The necessary modules to work on flask are installed. Now, you project directory is ready for flask project. You should include the venv to your .gitignore file not to push it to github.
💻 Exercises: Day 23
- Create a project directory with a virtual environment based on the example give above.
📘 Day 24
Python for Statistical Analysis
Statistics
Statistics is the discipline that studies the collection, organization, displaying, analysis, interpretation and presentation of data. Statistics is a branch of mathematics that is recommended to be a prerequisite for data science and machine learning. Statistics is a very broad field but we will focus in this section only on the most relevant part. After completing this challenge, you may go to web development, data analysis, machine learning and data science path. Whatever path you may follow, at some point in your career you will get data which you may work on. Having some statistical knowledge will help you to make decision based on data, data tells as they say.
Data
What is data? Data is any set of characters that is gathered and translated for some purpose, usually analysis. It can be any character, including text and numbers, pictures, sound, or video. If data is not put into context, it doesn't give any sense to a human or computer. To make sense from data we need to work on the data using different tools.
The work flow of data analysis, data science or machine learning starts from data. Data can be provided from some data source or it can be created. There are structured and and unstructure data.
Data can be found as small or big data format. Most of the data types we will get have been covered in the file handling section.
Statistics Module
The python statistics module provides functions for calculating mathematical statistics of numeric data.

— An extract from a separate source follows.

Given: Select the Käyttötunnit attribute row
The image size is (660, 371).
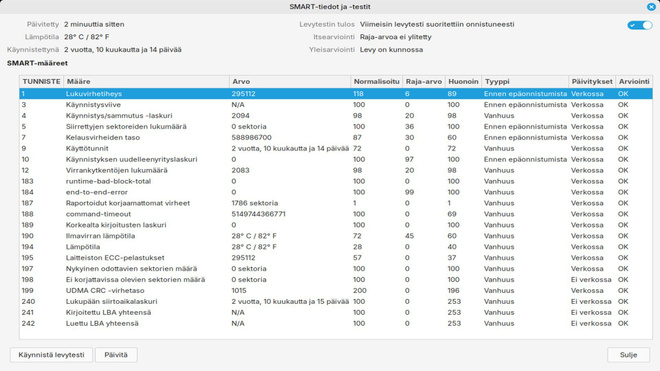Looking at the screenshot, I should click(x=336, y=148).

The module is not intended to be a competitor to third-party libraries such as NumPy, SciPy, or proprietary full-featured statistics packages aimed at professional statisticians such as Minitab, SAS and Matlab. It is aimed at the level of graphing and scientific calculators.
NumPy
In the first section we defined python as a great general-purpose programming language on its own, but with the help of other popular libraries (numpy, scipy, matplotlib, pandas etc) it becomes a powerful environment for scientific computing.

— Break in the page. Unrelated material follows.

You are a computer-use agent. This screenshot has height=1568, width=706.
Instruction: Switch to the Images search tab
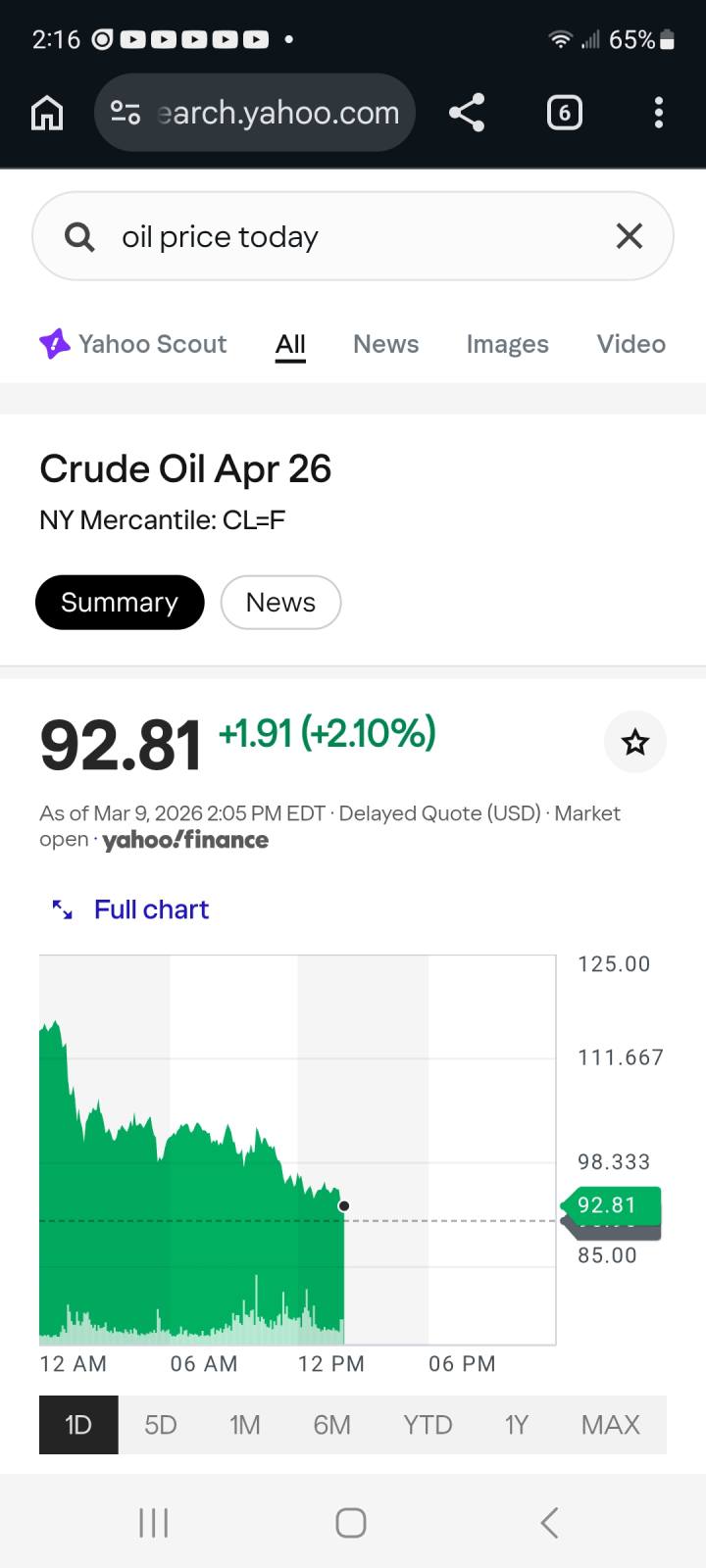tap(507, 344)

Numpy is the core library for scientific computing in Python. It provides a high-performance multidimensional array object, and tools for working with arrays.
So far, we have been using vscode but from now on I would recommend using Jupyter Notebook. To access jupter notebook let's install anaconda. If you are using anaconda most of the common packages are included and you don't have install packages if you installed anaconda.